Financial police officers tracking tax evasion operations around Italy. Tax authorities now have the “redditometro,” which has drawn criticism though the nation is desperate for revenue.







ROME — Despite the government’s best efforts, tax evasion remains something of a pastime in Italy, where, famously, more than a few of the Ferrari-driving set claim impoverishment when it comes to declaring their incomes.




So this month, not without controversy, the National Revenue Agency decided to try a new tack. Rather than attempting to ferret out how much suspected tax cheats earn, the agency began trying to infer it from how much they spend.


The new tool, known as the “redditometro,” or income measurer, aims to minimize the wiggle room for evasion by examining a taxpayer’s expenditures in dozens of categories, like household costs, car ownership, vacations, gym subscriptions, cellphone usage and clothing. If the taxpayer’s spending appears to be more than 20 percent greater than the income he or she has declared, the agency will ask for an explanation.

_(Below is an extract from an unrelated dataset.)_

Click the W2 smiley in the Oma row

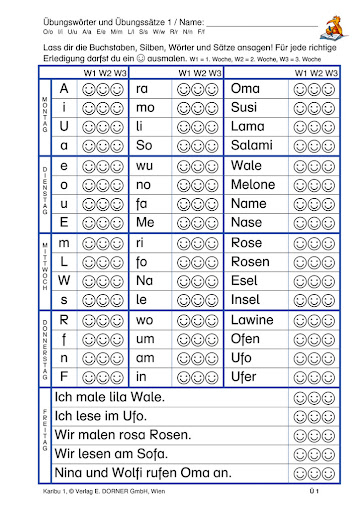(x=314, y=89)
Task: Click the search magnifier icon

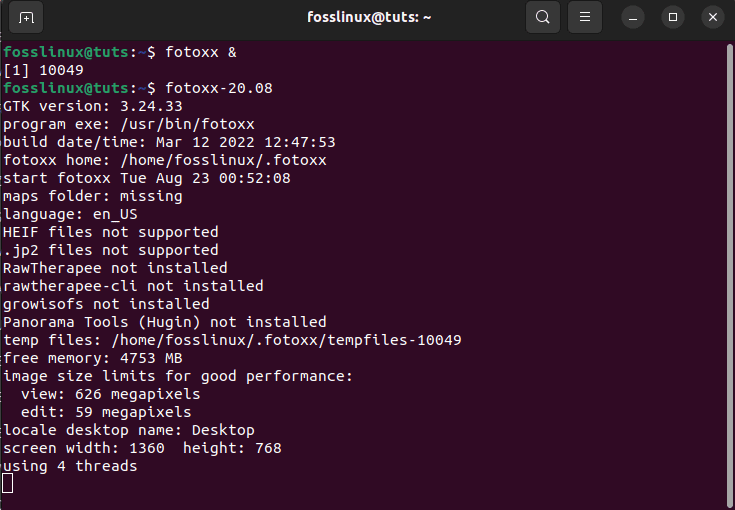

In a country that is desperate for revenue to straighten out its ailing public finances — and where newspapers routinely publish articles about Lamborghini-loving proletarians — one might expect the redditometro to attract some support, at least among Italians who file truthful tax returns. Yet the redditometro has run into strong opposition, not least from the nation’s suffering retailers, who are worried that it will discourage consumer spending and sink their businesses further. Others have criticized it on civil rights grounds, saying it is overly intrusive.


However it is received, the measure reflects the government’s widening effort to persuade more Italians — some say, to bully them — to comply with the tax code.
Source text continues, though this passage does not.